▸ **Exercise aim**
Find how many lines below hold "agent", then state that number by itself.

[Stored data entries]
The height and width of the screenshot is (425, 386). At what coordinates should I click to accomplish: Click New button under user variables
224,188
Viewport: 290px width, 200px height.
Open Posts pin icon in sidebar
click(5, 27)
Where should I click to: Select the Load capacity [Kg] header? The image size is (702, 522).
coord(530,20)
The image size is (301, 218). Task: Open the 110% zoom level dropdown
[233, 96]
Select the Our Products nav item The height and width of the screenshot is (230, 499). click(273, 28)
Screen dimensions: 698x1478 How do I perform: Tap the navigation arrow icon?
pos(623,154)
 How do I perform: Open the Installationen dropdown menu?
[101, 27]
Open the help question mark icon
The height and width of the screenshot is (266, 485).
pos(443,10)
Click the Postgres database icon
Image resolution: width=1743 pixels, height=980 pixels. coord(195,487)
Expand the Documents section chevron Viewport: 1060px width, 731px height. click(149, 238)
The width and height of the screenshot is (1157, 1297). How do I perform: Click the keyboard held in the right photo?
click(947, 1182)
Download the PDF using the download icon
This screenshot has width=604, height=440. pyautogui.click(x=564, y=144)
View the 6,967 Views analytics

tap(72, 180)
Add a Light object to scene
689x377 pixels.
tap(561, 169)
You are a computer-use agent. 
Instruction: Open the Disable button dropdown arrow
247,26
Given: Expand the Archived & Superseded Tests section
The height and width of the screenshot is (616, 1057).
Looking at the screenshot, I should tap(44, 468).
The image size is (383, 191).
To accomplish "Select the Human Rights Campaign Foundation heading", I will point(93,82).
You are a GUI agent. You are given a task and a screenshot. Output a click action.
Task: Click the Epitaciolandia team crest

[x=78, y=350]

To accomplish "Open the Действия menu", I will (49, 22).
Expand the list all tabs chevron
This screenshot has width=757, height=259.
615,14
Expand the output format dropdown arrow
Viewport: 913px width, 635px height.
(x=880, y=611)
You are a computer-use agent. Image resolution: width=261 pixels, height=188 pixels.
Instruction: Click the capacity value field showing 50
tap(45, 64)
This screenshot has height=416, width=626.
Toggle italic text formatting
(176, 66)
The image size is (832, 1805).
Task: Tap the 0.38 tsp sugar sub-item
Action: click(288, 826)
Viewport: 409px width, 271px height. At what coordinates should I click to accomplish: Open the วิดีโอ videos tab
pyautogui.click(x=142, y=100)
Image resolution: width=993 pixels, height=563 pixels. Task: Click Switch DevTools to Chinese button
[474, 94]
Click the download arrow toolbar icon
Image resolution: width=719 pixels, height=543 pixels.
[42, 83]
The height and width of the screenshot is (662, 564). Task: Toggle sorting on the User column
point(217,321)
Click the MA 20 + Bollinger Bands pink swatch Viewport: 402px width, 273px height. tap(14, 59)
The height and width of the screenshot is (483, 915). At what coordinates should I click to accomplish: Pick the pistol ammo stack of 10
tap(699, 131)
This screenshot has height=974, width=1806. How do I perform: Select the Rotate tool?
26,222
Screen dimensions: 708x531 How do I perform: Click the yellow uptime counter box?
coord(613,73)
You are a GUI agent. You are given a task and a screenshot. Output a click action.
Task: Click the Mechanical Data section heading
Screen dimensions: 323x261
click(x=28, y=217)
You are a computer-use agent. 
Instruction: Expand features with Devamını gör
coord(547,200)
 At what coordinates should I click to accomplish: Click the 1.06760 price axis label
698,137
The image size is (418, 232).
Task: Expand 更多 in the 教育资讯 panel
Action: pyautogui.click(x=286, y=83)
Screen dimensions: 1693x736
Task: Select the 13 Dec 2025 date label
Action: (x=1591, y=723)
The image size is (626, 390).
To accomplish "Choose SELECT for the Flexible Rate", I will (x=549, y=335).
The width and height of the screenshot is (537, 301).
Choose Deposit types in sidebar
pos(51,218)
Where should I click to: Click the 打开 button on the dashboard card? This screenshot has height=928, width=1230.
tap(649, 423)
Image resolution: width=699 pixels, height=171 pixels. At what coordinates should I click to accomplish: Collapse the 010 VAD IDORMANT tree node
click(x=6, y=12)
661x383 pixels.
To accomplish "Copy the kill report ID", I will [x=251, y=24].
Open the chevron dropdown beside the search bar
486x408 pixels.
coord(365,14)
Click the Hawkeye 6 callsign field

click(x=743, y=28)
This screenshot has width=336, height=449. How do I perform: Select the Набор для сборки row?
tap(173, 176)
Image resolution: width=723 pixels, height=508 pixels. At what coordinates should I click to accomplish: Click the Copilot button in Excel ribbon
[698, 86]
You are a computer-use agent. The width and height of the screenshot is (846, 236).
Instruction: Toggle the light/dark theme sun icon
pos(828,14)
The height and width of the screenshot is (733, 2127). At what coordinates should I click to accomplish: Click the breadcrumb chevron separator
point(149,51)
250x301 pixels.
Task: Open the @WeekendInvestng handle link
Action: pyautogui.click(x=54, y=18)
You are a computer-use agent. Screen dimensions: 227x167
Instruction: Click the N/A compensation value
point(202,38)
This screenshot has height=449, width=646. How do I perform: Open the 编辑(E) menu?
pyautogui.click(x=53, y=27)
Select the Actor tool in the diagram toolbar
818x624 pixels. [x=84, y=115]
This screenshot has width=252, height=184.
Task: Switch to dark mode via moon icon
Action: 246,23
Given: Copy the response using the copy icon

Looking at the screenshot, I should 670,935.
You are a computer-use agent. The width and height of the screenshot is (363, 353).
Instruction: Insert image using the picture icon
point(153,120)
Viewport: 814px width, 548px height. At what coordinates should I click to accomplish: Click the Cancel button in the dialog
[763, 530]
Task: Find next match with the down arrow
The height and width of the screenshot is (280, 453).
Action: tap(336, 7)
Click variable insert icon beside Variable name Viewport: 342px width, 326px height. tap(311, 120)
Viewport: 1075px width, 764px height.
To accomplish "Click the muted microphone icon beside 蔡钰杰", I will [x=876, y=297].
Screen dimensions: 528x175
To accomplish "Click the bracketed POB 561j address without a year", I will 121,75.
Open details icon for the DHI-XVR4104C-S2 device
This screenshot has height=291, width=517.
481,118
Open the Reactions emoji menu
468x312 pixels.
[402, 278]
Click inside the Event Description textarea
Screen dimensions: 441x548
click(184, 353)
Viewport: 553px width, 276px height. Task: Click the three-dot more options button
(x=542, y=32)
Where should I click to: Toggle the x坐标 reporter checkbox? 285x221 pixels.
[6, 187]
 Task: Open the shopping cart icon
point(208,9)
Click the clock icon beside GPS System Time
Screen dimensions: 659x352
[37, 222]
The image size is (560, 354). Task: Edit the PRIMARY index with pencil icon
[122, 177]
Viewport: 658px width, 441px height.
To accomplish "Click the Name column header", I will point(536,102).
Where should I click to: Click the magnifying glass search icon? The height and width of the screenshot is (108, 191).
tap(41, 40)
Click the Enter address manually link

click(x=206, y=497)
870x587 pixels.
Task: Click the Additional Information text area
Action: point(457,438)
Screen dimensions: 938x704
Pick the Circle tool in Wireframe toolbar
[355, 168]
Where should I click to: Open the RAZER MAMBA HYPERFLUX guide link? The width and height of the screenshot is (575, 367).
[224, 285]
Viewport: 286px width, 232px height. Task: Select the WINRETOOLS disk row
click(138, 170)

▸ **The completed task**
8